Saking uniknya seorang manusia tak mungkin keadaan statis didapat, terlebih ketika bersosialisasi. Terkadang keunikan yang satu lebih menonjol daripada yang lain. Tidak terkecuali dominasi sebuah karakter. Maka bisa dipastikan dalam keadaan paling normal pun konflik akan hadir. Bahkan keadaan yang terlalu tenanglah yang memunculkan konflik.
Melihat kondisi demikian, lalu bagaimana Islam memandang sebuah konflik?.
Konflik sebagai tanda belum ada kesepakatan
Kata sepakat atau mufakat dalam istilah musyawarah adalah tujuan. Dari sepakat tersebut ada kontrak bersama dimana akan mengesampingan keinginan pribadi diatas orang banyak. Maka indikasi kesepakatan dipaksakan adalah terjadinya konflik. Baiknya tentu berdiskusi ulang mengenai kesepakatan.

________________

Ketentuan Tugas ::
#1 Jawab pertanyaan berikut berdasarkan kutipan tentang konflik.
(a) Keadaan seperti apa yang justru memunculkan konflik?
(b) Dalam istilah musyawarah, apa yang disebut sebagai tujuan?
(c) Apa yang sebaiknya dilakukan bila kesepakatan ternyata dipaksakan?
#2 Tulis lanjutan kutipan tentang konflik, mulai setelah kalimat terakhirnya.

________________

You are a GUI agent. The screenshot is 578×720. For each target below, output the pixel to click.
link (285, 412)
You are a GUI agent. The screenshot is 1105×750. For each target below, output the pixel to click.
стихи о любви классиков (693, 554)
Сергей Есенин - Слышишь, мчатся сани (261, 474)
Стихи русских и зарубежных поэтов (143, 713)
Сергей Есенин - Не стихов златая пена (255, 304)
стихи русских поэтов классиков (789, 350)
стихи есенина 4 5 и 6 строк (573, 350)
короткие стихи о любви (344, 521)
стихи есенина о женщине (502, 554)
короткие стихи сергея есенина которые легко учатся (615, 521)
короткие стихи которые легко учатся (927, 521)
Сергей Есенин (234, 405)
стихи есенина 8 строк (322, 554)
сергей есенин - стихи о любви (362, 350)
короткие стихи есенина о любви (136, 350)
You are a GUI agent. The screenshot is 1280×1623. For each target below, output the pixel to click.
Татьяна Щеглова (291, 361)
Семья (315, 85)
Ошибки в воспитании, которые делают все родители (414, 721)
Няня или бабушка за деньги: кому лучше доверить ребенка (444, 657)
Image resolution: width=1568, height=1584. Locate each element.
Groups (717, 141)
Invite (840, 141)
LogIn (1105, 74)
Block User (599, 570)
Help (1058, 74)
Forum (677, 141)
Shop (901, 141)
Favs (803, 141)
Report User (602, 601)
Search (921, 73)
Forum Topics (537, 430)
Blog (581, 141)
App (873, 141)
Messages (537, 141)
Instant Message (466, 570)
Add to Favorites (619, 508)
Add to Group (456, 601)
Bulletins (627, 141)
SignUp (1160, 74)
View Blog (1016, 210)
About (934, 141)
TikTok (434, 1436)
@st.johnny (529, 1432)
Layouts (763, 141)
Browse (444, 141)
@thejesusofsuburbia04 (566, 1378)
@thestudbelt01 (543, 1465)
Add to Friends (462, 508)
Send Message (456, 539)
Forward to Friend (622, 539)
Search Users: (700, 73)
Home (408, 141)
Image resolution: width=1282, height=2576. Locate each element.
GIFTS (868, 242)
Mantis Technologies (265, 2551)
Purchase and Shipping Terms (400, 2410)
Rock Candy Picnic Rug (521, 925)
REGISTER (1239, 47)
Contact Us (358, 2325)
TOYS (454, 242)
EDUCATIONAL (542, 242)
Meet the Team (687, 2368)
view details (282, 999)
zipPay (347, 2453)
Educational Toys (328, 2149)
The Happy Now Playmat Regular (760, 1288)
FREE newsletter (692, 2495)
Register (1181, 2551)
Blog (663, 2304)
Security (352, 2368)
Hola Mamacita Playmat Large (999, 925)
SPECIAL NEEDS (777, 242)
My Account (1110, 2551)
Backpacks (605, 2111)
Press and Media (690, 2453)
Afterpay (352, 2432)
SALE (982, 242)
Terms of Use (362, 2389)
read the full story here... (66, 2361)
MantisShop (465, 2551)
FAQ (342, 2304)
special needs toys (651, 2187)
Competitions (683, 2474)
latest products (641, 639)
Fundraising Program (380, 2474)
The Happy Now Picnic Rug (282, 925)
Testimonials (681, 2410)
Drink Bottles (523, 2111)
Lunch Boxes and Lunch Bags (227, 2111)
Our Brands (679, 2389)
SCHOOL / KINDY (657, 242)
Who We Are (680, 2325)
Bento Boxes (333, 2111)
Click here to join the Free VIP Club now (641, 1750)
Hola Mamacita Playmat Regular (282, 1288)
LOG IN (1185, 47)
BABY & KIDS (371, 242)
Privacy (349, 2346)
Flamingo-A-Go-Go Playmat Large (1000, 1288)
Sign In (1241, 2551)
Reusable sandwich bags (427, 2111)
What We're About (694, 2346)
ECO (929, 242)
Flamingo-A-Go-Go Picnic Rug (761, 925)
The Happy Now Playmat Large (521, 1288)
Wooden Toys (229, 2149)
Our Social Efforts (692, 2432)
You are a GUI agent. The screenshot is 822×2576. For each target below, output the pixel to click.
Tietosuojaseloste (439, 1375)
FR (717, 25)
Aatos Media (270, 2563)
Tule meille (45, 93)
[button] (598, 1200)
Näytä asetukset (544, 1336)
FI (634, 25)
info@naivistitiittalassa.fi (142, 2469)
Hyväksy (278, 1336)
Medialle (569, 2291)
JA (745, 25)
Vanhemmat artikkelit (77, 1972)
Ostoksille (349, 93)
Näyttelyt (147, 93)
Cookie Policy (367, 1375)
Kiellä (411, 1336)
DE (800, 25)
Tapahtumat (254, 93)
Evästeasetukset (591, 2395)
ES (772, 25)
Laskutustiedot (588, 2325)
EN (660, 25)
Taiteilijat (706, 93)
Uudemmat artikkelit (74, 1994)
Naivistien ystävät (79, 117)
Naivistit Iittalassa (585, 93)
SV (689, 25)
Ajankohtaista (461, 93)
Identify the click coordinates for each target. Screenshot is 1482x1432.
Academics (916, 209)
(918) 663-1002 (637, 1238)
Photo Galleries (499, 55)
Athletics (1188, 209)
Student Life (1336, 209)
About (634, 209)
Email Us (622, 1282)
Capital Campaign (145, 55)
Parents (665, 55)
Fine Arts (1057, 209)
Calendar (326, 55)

________________

Jawaban Tiap Tugas ::
#1
(a) Keadaan yang terlalu tenang.
(b) Kata sepakat atau mufakat.
(c) Berdiskusi ulang mengenai kesepakatan.

#2
Konflik Sebagai Ajang Intorspeksi
Alangkah indahnya bila setiap muslim selalu berintrospeksi terlebih dahulu ketika terjadi konflik. Selalu merasa mungkin saya salah dan dia benar, berpikir mungkin ada manifestasi saya sehingga dia demikian. Maka dipastikan konflik akan menjadi indah dan tidak membesar kepada pertikaian. Seperti perkataan psikolog ternama ‘ketika kita tidak bisa mengubah orang lain, maka rubahlah diri sendiri’
Konflik tidak selalu diekspresikan dengan marah
Marah dapat mendatangkan konflik namun konflik belum tentu mendatangkan marah. Marah itu sebenarnya komunikasi namun dengan emosi yang tinggi. Perasaan lebih mendominasi daripad akal sehat, karena bila akan sehat lebih dominan tentu ekspresinya bukan marah. Kendalikan marah, yakinkan bahwa dengan marah konflik bukan otomatis selesai mungkin memperburuk.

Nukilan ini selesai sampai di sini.